Ross (2007) also analyzed 75 police agency reports from 22 states on the applications of the TASER in 34,000 arrests from 2002 to 2006. Of these arrests the TASER was deployed in 6,010 or 18%. The agencies reported that suspect injuries decreased by 66%, minor injuries were sustained in 35% of the arrests, and officer injuries declined by 58%. The effective rate of the use of the TASER was observed in 94%. On average lethal force incidents declined by 48%, excessive force lawsuits declined by 52%, citizen complaints declined by 52%, and no deaths were reported.
The most recent medical study researching the injury potential of using the TASER was performed by Bozeman et al. (10/2007) from the Wake Forest Medical School. The Department of Justice funded the study for the purpose of performing the first large, independent study which assessed the injury and severity of injury after exposure to the TASER. A multicenter cohort study was conducted at six police agencies across the country. All arrestees exposed to the TASER were included in the study from July 2005 to June 2007 which totaled 962. A tactical physician at each agency reviewed police records and medical records for each case.
Injuries were classified as mild (outpatient treatment), moderate (short-term inpatient treatment), or severe (long-term inpatient treatment). Subjects mean age was 32 years and 94% were male. The mean number of shocks delivered was 1.6 in the probe mode and 1.8 in the drive stun mode. Findings of the research reveal that: 99.7% of the subjects sustained no injuries or mild injuries; skin punctures from the TASER probes, contusions and lacerations account for 98.5% of mild injuries; and the back, chest and the abdomen/pelvis areas represented 76% of the body impact areas. During the study, two in-custody deaths occurred. Neither death occurred immediately after the TASER was deployed and the autopsy showed that both deaths were unrelated to the TASER. Only 3 cases (0.3%) were classified as severe requiring hospitalization, including: 1 case of rhabdomolysis, 1 case of cerebral contusion, and 1 case of epidural hematoma. The researchers concluded that the findings support the safety of TASER use by law enforcement.
While these studies do not represent all medical research on the subject they do reveal emerging significant findings. All but one of the studies involved independent research. What is important about these studies is that they have moved past studying the effect of the TASER on animals and have researched its impact on humans. The Bozeman et al., Ross, and Ho et al. studies analyzed incidents from actual field applications. The Bozeman et al. study is particularly noteworthy as it applied a longitudinal design with multiple sites with almost 1,000 suspects. The study shows that the injury potential of using the TASER is statistically insignificant supporting its safe usage.

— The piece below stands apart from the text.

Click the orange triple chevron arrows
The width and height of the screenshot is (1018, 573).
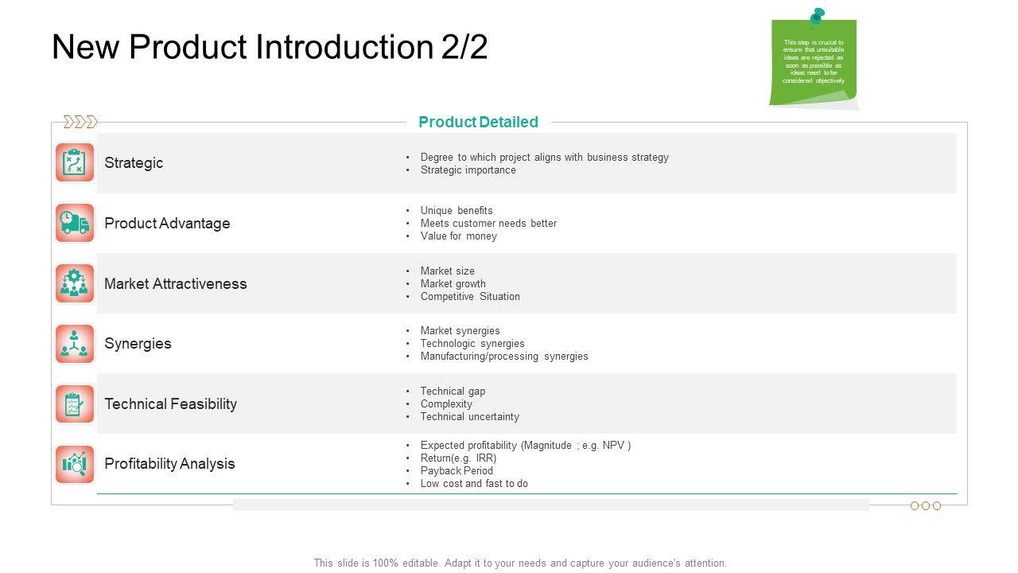[x=80, y=122]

The collective findings of all of these studies support the fact that the TASER is not causally linked to sudden deaths of suspects, that there is an extremely low risk of injury to a suspect, and that there is no evidence that it causes cardiovascular effects linking it to sudden death. This is not to suggest that the TASER is totally risk free. While rare, there have been limited significant injuries sustained after the use of the TASER. These studies, however, are important as they underscore the initial development of the TASER, in that it was designed to safely control resisting subjects by decreasing the injury potential for the subject and the officer. Officers using the TASER are encouraged to closely follow their training, policy, and use of force legal standards in a continued effort to maximize its continued safe application.